══ Raw data
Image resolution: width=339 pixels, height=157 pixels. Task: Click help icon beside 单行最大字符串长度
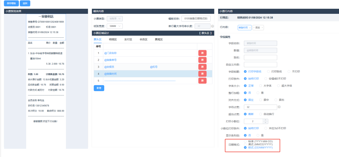[213, 26]
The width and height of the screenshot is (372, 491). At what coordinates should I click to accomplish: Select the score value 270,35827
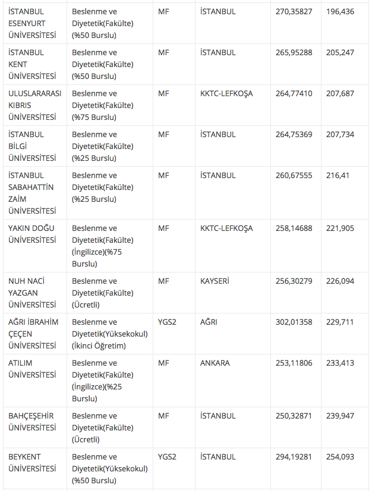[294, 12]
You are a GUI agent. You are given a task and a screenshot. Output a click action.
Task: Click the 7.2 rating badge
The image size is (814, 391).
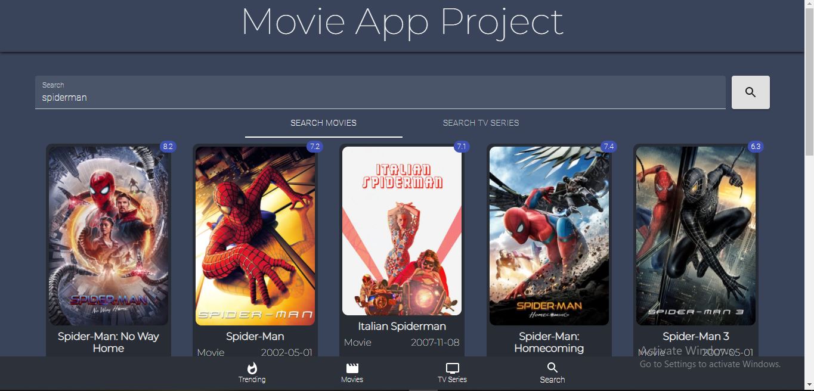(314, 147)
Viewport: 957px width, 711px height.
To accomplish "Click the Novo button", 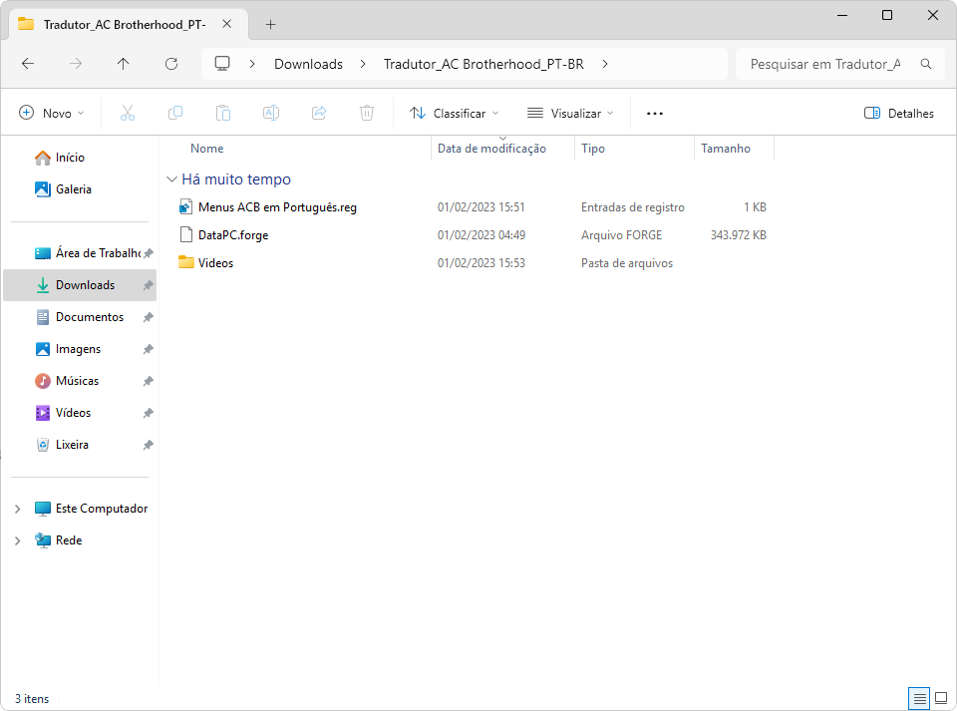I will point(52,114).
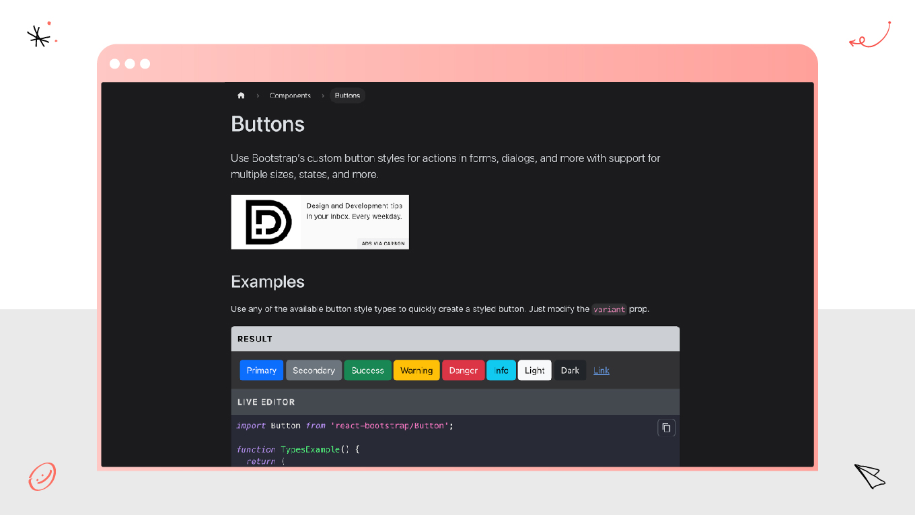Click the green traffic-light dot

coord(145,64)
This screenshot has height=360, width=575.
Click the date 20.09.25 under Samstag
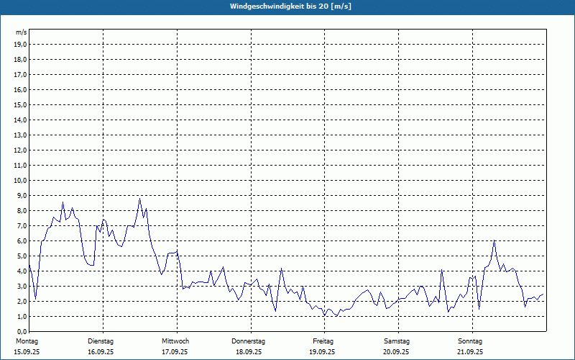pyautogui.click(x=396, y=352)
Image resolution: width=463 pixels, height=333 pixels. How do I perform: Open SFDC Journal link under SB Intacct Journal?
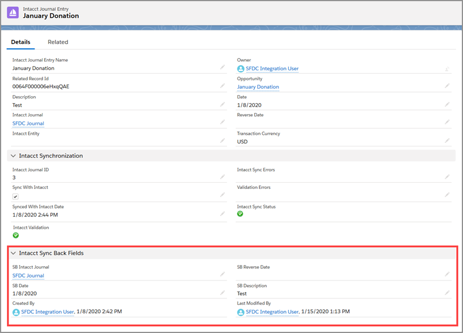pyautogui.click(x=28, y=275)
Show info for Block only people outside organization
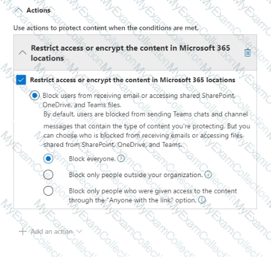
════
* What you have to do: Pictures are to be omitted. The lines from the line holding "Image resolution: width=463" through the closing line of the data above are to be set down exactly, and nothing more.

* Response area:
Image resolution: width=463 pixels, height=333 pixels. How do I perform: Open SFDC Journal link under SB Intacct Journal?
pyautogui.click(x=28, y=275)
Show info for Block only people outside organization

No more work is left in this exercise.